À Rio de Janeiro, un assassinat « pour l’exemple »

 | Par Armelle Enders

Le Brésil vient d’être le théâtre d’un assassinat qui a une forte dimension politique : non seulement parce que la victime est une jeune élue issue des favelas, mais surtout parce que l’attentat met en lumière la radicalisation d’une frange de l’électorat quelques mois avant les élections générales.

Rio de Janeiro, 14 mars 2018

Le 14 mars vers 21h30, la voiture de Marielle Franco, membre de l’Assemblée législative de la ville de Rio de Janeiro, a été la cible d’un attentat qui a toutes les apparences du professionnalisme. La jeune élue (38 ans), exécutée de quatre balles dans la tête, est décédée sur le coup, ainsi que son chauffeur, Anderson Pedro Gomes. La nouvelle, un coup de tonnerre à l’unisson de l’énorme orage qui s’abattait sur Rio cette nuit-là, a aussitôt plongé dans le deuil et la consternation une bonne partie de la population, bien au-delà des sympathisants du PSOL (Parti Socialisme et Liberté), la formation de gauche dans laquelle Marielle Franco militait.

Le lendemain, jour des obsèques des deux victimes, à Rio de Janeiro et aussi dans plusieurs grandes villes où des hommages avaient lieu, l’émotion était palpable et ne se dissipe pas, plus de dix jours après les faits. Pour bien des consciences, le choc est très comparable à celui provoqué en France par le massacre de la rédaction de Charlie Hebdo, polémiques incluses. Loin de provoquer un sursaut d’unanimité nationale, la mort de Marielle Franco fait au contraire ressortir les fractures politiques de la société brésilienne.

• • • •

__Consigne__:
Traduisez en anglais cette phrase de l’article sur l’assassinat de Marielle Franco : « Loin de provoquer un sursaut d’unanimité nationale, la mort de Marielle Franco fait au contraire ressortir les fractures politiques de la société brésilienne. »

__Données fournies__:
• • • •

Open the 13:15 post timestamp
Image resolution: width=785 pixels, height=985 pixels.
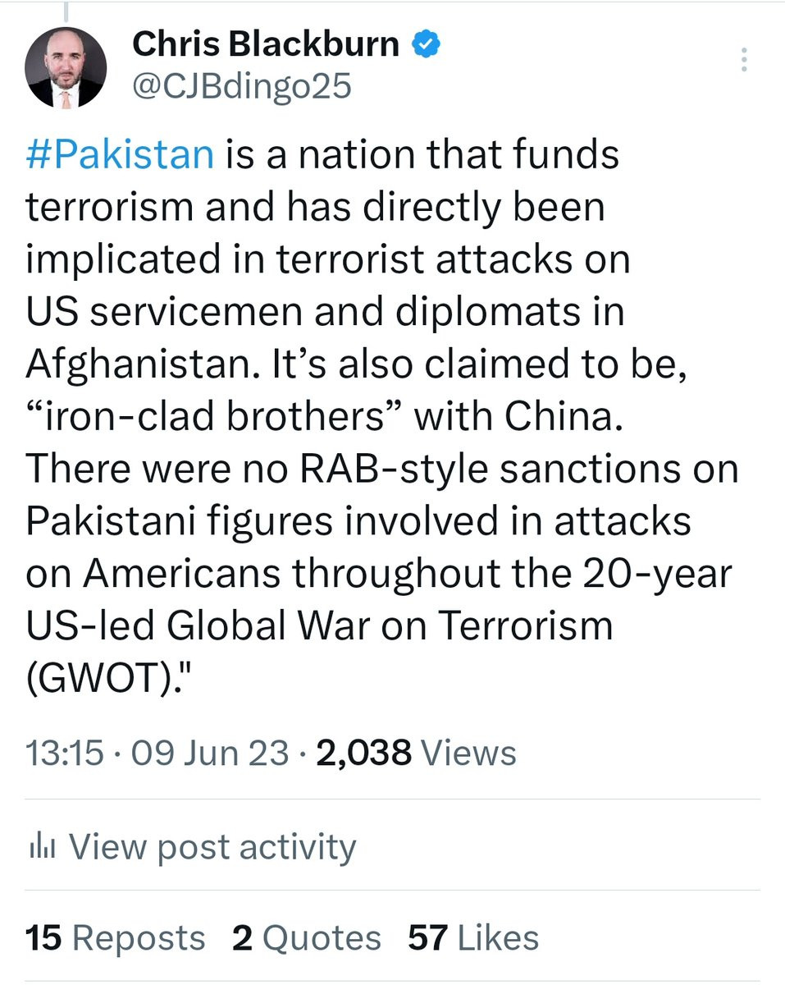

• • • •

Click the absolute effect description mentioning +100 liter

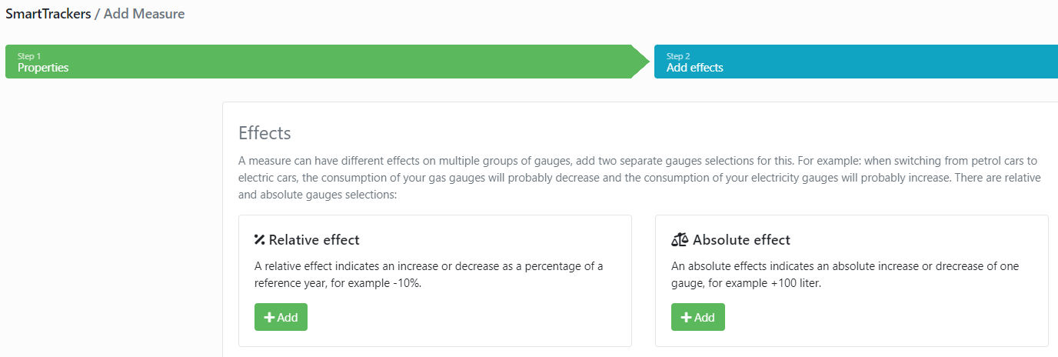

• • • •

__Réponse attendue__:
Far from sparking a surge of national unity, Marielle Franco's death has instead brought out the political divisions in Brazilian society.